Realistic Synthetic Data at Scale: Safely Using Production Data to Generate Models

April 27, 2023 Mehul Sheth, Sr. Principal Engineer

“But the lab results were promising! We could handle more load than this in our test environments!”

No one wants to hear such excuses after a production issue. Actually, no one wants a production issue in the first place! One of the many reasons for leaking defects to production is the poor quality of test data. If the test data is not representative of production data certain edge test cases are missed, the behavior of the product in production differs from expected behavior, and this may result in outages or data loss. This blog describes the process of generating realistic synthetic data at scale influenced by production data, highlights the challenges in generating meaningful data, and how these challenges were overcome at Druva.

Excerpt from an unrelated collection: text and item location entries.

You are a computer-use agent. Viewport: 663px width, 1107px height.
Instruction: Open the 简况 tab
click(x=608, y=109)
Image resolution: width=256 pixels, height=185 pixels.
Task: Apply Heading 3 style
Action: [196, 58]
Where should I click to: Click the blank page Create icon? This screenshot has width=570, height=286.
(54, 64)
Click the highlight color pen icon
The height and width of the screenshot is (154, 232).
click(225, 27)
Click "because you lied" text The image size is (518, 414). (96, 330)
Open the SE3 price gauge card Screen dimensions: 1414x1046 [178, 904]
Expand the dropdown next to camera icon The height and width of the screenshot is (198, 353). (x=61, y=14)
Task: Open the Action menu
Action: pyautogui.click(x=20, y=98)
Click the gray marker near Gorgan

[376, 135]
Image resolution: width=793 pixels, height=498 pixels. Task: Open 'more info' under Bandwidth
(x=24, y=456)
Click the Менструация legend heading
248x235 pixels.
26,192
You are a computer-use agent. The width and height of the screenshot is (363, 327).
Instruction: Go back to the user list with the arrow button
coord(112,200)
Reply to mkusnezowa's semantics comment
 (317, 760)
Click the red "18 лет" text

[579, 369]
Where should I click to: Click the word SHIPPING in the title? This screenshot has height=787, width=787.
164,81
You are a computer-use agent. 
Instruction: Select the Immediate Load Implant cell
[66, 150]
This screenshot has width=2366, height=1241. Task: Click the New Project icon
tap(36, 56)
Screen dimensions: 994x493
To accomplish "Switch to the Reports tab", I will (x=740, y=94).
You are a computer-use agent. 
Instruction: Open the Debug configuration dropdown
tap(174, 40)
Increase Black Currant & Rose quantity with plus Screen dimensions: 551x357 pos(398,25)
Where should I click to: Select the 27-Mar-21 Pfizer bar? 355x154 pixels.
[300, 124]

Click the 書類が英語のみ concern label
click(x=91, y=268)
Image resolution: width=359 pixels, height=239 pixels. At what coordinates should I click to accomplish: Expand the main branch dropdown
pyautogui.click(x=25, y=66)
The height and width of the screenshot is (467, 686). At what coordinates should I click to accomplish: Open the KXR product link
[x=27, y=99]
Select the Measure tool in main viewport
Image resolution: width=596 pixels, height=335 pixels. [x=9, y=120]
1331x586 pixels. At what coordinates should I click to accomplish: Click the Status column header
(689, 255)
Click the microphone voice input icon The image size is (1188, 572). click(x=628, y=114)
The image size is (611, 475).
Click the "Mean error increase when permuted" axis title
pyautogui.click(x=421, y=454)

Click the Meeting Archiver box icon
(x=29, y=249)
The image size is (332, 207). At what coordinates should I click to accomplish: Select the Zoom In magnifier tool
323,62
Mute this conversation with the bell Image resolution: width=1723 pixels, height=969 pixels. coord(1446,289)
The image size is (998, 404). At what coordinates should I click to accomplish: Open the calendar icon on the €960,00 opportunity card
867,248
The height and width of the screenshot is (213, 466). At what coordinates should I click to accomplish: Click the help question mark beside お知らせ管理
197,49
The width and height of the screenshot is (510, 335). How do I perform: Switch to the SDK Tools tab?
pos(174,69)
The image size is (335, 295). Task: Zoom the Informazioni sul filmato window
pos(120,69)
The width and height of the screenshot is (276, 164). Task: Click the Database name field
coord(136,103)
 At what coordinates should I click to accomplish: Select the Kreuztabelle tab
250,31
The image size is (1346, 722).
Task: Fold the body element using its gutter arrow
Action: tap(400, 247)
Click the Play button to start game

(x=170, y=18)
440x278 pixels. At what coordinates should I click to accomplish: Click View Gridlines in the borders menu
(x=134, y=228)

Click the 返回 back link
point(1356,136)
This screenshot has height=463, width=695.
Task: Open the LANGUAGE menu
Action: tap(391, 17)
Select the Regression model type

Druva offers 100% SaaS data protection and management as a service. Our products handle petabyte-scale customer data and ensure that our products scale in production based on their needs. This blog details our approach and also explains the thought process behind the decisions taken so you can get a glimpse of our journey along with the final outcome. At the end of the blog, you will be able to understand how to create a machine learning model around the production data without exposing it and implement it to generate synthetic test data; production-like, realistic, and at scale.

Process

Fig. 1: Process

As shown in Figure 1, the characteristics of data that impact the product behavior were identified, i.e. the criteria which need to be studied such as the size of files being backed up, the name of the file and its path, etc. Then, we analyze the production data and create a model based on the criteria identified. This model was used to generate data at scale.

Taking a peek at prod data, will we create a fancy model and will generate test data based on this for ages to come? No! This process is a continuous one, we’ll need to analyze prod data at reasonable intervals and update our model. This interval can be time-based like once a month or quarter, or sporadically like when a new significant client is added or when the business seems fit to update.

Outcome

As a result of these efforts we saw the following key results:

Better insights into how our customers use our products, what type of data they back up (of course with customers' data privacy as our top priority), and how they access this data. For those who could improve the use of our products, we raised action items to proactively help these customers or change policies, etc.
Better architectural decisions based on production findings rather than assumptions. Decisions included optimized storage for certain file types, i.e. videos, as video content in our customer data has grown significantly. In addition, software-imposed checks or limitations can be introduced to avoid exploitation of the product.

Production Data Modeling

Fig. 2: Production Data Modeling

The major challenge in mining production data was how to get access without breaking legal contracts with customers. In this implementation, no customer files were opened even in code. Code only reads meta-data, such as file size and extensions. The next challenge was to select "enough" data and scale the sample to extrapolate key findings.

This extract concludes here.